┌────────

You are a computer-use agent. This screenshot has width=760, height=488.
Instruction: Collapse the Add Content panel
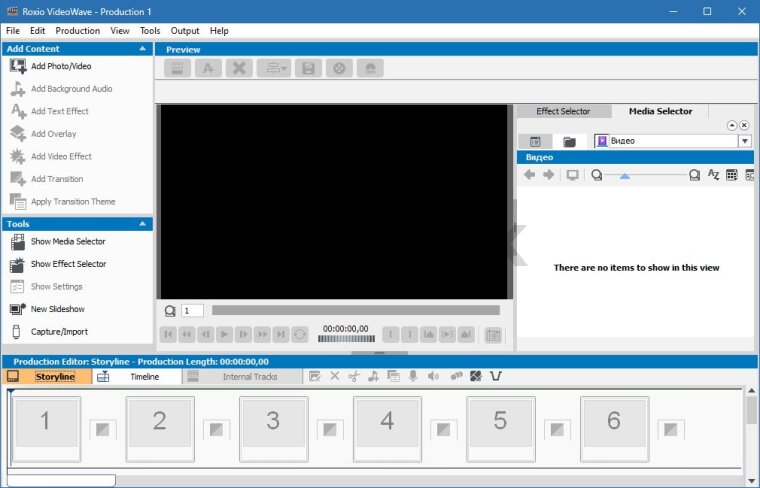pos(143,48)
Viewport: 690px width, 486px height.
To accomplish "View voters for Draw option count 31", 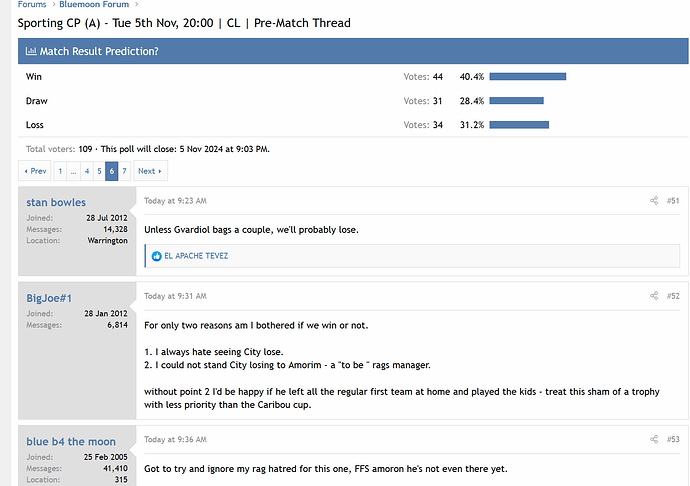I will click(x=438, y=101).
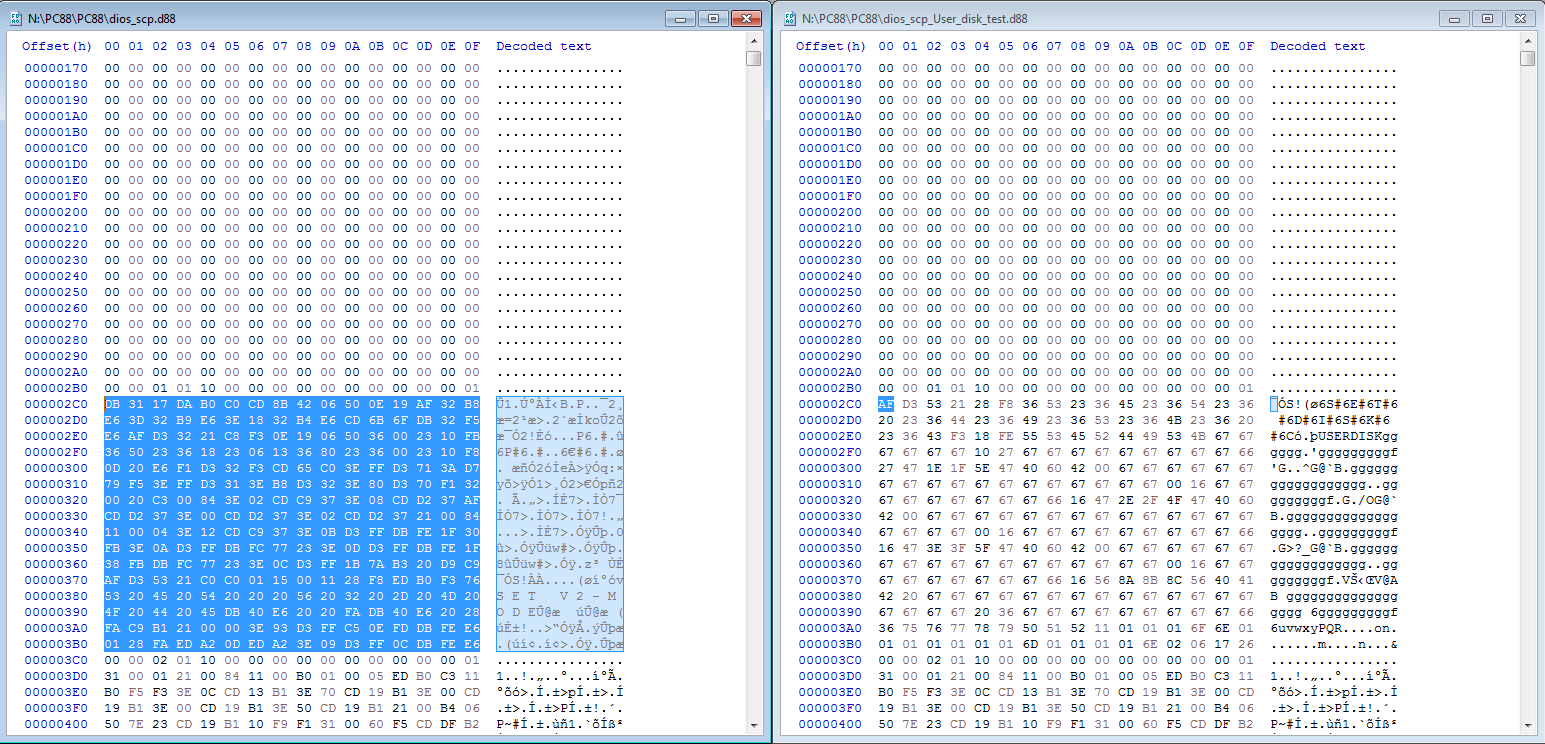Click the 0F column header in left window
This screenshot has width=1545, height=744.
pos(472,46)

└────────

◆ Your objective ◆
Repeat, with no pictures, each line from the beginning of the data through the line containing "Viewport: 690px width, 486px height.", inclusive.

◆ Result for this exercise ◆
You are a computer-use agent. This screenshot has width=760, height=488.
Instruction: Collapse the Add Content panel
pos(143,48)
Viewport: 690px width, 486px height.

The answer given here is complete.